WHAT WILL HAPPEN to Chris, I do not know. What influence the Marines will have on this wholesomeness, I do not know. When I learned that he was joining the Marines, my heart sunk. When the pain gets too intense, I either scream, let it out of my body, or keep silent and internalize it. We were in Boonville when Jan told me the news months back. I stayed silent. I walked out on the deck, lit a cig, and walked back and forth, back and forth on the deck, devastated by the news, my brain mixed with sadness and furry. Silence was my answer.

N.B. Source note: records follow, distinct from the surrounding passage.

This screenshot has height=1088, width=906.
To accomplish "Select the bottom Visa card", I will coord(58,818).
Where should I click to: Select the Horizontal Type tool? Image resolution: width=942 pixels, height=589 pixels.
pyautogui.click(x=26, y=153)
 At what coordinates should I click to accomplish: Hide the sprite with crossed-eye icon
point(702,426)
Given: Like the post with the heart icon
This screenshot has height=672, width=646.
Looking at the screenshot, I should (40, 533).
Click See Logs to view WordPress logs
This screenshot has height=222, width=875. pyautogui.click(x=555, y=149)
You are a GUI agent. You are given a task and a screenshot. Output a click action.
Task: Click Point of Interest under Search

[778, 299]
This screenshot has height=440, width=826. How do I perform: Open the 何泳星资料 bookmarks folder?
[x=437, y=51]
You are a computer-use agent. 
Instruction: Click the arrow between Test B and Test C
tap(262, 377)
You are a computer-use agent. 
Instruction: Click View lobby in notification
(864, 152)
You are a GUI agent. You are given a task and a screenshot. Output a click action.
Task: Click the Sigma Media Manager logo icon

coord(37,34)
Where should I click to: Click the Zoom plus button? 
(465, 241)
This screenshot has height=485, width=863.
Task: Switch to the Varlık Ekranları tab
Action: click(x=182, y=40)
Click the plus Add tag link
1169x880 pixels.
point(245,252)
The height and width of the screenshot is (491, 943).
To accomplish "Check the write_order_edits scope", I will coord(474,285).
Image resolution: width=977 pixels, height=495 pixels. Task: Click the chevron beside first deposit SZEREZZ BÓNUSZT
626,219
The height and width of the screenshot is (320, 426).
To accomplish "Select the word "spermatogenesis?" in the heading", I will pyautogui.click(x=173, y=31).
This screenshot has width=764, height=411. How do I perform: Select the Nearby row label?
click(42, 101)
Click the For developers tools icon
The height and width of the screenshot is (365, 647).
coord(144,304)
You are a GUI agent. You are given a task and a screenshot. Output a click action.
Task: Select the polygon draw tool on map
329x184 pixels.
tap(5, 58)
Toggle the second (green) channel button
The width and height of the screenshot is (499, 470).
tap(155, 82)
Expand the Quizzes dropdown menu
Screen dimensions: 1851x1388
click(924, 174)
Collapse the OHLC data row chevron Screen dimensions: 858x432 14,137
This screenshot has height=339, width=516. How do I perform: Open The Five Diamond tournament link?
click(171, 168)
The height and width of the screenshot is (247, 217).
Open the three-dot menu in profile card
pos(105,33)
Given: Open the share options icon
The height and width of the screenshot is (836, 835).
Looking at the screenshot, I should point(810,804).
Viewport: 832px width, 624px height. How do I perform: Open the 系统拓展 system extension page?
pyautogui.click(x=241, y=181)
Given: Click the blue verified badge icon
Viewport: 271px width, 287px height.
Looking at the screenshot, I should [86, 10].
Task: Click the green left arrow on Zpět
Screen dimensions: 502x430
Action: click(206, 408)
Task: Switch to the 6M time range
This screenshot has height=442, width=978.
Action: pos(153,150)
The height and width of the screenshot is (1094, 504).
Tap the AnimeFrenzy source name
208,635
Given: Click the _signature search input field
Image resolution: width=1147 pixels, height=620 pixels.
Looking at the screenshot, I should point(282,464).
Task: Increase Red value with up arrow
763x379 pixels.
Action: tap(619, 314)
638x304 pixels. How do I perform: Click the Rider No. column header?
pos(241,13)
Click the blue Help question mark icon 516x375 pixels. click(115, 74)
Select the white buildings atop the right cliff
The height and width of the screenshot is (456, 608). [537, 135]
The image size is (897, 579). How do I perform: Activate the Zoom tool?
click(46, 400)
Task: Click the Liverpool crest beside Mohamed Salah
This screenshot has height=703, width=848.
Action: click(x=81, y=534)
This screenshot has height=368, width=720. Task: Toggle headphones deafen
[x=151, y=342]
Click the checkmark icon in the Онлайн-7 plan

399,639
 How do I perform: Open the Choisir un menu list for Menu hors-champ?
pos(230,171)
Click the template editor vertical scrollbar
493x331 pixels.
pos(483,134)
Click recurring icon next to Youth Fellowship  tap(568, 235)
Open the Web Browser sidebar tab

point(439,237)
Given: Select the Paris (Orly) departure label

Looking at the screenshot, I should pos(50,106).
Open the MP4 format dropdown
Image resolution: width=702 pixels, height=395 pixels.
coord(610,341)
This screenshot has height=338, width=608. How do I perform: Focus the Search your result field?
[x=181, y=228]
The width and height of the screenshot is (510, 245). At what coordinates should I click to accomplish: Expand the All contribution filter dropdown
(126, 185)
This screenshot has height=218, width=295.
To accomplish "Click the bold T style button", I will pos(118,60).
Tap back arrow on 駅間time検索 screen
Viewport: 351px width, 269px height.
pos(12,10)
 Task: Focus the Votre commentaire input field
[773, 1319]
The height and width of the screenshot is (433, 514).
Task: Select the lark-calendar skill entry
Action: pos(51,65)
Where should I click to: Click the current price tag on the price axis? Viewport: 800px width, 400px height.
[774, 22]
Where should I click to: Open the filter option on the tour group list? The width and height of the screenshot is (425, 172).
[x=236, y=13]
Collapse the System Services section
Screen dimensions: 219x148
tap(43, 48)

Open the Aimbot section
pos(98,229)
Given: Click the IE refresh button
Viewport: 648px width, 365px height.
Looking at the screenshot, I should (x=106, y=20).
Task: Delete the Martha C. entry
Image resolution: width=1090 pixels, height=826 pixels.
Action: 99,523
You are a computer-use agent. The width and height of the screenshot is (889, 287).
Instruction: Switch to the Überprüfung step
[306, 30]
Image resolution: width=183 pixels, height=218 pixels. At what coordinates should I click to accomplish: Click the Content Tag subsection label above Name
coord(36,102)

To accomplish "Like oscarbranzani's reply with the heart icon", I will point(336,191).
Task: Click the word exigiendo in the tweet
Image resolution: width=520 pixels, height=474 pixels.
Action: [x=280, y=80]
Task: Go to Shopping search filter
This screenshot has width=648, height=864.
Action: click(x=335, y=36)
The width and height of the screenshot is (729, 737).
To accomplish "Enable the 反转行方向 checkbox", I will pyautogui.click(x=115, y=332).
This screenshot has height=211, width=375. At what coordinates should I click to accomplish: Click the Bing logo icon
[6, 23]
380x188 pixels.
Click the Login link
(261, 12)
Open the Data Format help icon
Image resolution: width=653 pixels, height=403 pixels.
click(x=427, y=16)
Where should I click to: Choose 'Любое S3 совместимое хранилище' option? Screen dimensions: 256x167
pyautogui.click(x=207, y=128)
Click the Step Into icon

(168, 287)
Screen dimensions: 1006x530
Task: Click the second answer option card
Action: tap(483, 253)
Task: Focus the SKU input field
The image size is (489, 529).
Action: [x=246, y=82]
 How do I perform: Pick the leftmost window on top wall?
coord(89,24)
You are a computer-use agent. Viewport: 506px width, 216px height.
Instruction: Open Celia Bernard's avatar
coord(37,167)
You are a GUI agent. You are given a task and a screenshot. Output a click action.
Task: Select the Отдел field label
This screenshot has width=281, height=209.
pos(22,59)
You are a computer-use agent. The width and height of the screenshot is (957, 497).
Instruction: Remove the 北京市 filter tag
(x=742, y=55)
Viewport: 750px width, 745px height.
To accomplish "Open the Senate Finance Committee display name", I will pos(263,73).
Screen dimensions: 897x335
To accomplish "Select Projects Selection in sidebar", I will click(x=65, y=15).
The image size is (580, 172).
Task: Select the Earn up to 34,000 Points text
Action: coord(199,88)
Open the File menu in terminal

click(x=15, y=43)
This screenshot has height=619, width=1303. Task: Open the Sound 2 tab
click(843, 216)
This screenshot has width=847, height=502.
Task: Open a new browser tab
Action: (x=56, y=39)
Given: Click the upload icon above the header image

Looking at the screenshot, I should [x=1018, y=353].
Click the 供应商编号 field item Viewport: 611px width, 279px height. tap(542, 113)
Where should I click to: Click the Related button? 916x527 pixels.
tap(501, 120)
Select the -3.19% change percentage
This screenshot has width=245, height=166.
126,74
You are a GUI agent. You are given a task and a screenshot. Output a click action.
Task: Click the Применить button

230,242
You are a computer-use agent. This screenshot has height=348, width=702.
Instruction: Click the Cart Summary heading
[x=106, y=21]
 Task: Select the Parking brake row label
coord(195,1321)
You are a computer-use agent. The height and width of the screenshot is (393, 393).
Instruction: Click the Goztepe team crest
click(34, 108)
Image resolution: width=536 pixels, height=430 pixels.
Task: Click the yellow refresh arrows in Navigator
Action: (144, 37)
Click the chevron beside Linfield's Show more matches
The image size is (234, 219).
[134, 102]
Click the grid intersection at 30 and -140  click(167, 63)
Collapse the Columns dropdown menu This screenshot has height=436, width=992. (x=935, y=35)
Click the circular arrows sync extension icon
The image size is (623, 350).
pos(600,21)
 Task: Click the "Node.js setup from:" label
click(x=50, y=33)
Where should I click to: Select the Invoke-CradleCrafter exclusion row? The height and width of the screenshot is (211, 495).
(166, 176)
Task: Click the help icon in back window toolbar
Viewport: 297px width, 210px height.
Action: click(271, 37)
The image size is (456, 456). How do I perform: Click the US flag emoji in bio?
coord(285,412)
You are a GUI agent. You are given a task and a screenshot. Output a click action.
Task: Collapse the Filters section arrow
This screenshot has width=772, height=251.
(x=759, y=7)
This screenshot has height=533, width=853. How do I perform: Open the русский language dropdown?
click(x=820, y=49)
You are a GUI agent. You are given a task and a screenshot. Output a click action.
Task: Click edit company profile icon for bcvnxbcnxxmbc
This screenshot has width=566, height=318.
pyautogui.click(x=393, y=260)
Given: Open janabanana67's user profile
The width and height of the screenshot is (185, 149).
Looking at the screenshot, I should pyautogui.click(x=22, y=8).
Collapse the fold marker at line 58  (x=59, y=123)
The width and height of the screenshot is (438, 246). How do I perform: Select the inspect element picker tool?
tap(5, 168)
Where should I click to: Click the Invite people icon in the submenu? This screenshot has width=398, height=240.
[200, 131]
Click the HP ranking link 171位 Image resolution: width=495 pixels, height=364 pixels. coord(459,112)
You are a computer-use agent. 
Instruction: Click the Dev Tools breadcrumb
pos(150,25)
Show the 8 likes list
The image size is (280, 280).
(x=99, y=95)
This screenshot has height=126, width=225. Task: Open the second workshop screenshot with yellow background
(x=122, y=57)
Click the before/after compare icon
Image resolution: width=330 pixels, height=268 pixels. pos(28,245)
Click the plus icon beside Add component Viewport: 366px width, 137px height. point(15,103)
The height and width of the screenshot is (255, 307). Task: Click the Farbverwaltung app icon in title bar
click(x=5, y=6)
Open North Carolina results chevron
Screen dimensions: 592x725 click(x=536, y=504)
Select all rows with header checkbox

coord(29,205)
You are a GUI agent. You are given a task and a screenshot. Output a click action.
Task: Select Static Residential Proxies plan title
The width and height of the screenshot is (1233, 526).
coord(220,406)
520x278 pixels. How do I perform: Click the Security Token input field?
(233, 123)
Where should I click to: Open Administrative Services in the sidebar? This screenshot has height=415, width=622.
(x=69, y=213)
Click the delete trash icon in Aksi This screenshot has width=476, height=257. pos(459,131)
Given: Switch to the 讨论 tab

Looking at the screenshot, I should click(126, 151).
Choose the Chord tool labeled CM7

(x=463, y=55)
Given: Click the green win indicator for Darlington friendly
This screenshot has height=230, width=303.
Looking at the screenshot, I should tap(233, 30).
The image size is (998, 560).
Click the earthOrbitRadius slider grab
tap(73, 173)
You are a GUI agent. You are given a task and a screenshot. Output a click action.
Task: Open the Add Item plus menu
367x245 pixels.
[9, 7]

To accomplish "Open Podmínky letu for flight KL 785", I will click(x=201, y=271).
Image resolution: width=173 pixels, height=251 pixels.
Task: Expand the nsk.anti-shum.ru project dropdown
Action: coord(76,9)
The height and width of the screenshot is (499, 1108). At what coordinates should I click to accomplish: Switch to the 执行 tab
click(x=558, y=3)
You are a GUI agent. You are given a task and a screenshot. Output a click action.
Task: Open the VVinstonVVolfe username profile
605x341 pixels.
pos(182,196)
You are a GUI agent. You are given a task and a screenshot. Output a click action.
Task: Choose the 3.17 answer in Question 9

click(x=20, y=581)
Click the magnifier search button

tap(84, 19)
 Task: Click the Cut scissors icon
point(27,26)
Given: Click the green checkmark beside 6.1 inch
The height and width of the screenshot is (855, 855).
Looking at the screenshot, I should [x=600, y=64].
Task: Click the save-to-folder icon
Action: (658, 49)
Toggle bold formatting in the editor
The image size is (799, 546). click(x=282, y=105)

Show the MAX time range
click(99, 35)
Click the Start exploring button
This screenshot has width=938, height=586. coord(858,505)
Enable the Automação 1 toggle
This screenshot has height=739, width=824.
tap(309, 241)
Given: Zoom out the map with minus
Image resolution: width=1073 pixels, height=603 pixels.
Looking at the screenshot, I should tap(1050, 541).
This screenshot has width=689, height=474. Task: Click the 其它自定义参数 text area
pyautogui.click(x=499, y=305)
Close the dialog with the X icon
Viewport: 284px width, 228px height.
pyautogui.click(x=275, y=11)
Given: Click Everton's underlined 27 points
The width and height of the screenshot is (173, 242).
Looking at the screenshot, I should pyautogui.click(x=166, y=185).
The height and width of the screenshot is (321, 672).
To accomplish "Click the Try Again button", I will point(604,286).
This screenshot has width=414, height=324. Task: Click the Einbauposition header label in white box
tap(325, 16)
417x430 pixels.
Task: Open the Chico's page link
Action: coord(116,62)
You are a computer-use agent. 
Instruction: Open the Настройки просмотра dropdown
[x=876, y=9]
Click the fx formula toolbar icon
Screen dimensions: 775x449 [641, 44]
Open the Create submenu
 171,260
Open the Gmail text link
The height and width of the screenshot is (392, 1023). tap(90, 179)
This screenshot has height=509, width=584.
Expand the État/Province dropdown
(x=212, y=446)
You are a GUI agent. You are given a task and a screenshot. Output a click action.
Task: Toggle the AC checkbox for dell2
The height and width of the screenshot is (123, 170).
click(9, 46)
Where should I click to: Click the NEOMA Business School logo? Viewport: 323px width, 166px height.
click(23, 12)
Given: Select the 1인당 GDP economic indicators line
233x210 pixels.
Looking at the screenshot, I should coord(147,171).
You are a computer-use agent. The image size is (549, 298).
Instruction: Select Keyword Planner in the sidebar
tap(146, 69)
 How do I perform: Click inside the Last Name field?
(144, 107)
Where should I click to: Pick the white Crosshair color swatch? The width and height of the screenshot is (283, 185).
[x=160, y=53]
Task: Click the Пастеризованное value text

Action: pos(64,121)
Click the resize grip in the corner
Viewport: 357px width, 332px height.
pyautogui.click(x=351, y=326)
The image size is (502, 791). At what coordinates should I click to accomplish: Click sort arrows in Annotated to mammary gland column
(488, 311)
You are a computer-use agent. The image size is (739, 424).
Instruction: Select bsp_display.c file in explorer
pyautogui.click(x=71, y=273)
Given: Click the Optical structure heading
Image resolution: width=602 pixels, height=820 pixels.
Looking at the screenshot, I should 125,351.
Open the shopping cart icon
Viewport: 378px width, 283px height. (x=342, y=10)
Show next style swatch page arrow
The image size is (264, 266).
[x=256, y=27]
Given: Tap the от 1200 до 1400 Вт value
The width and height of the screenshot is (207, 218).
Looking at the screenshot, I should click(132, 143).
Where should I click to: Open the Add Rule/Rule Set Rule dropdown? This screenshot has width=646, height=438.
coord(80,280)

AFTER JOINING THE MARINES, and finishing boot camp he was stationed in Hawaii, and I was told they informed him that he would not be dispatched to Iraq. Not long thereafter we learned that, after all, he is indeed going. Going for what? To be killed or to kill? For our addiction to oil? For our "way of life"? For the hubris of a few old white men who've never seen combat personally? For a wealthy Establishment whose sons and daughters never enlist? For The Dow Jones? FOR WHAT? (Please, do not throw that Chris "is going to fight so that I can write these words." Please!)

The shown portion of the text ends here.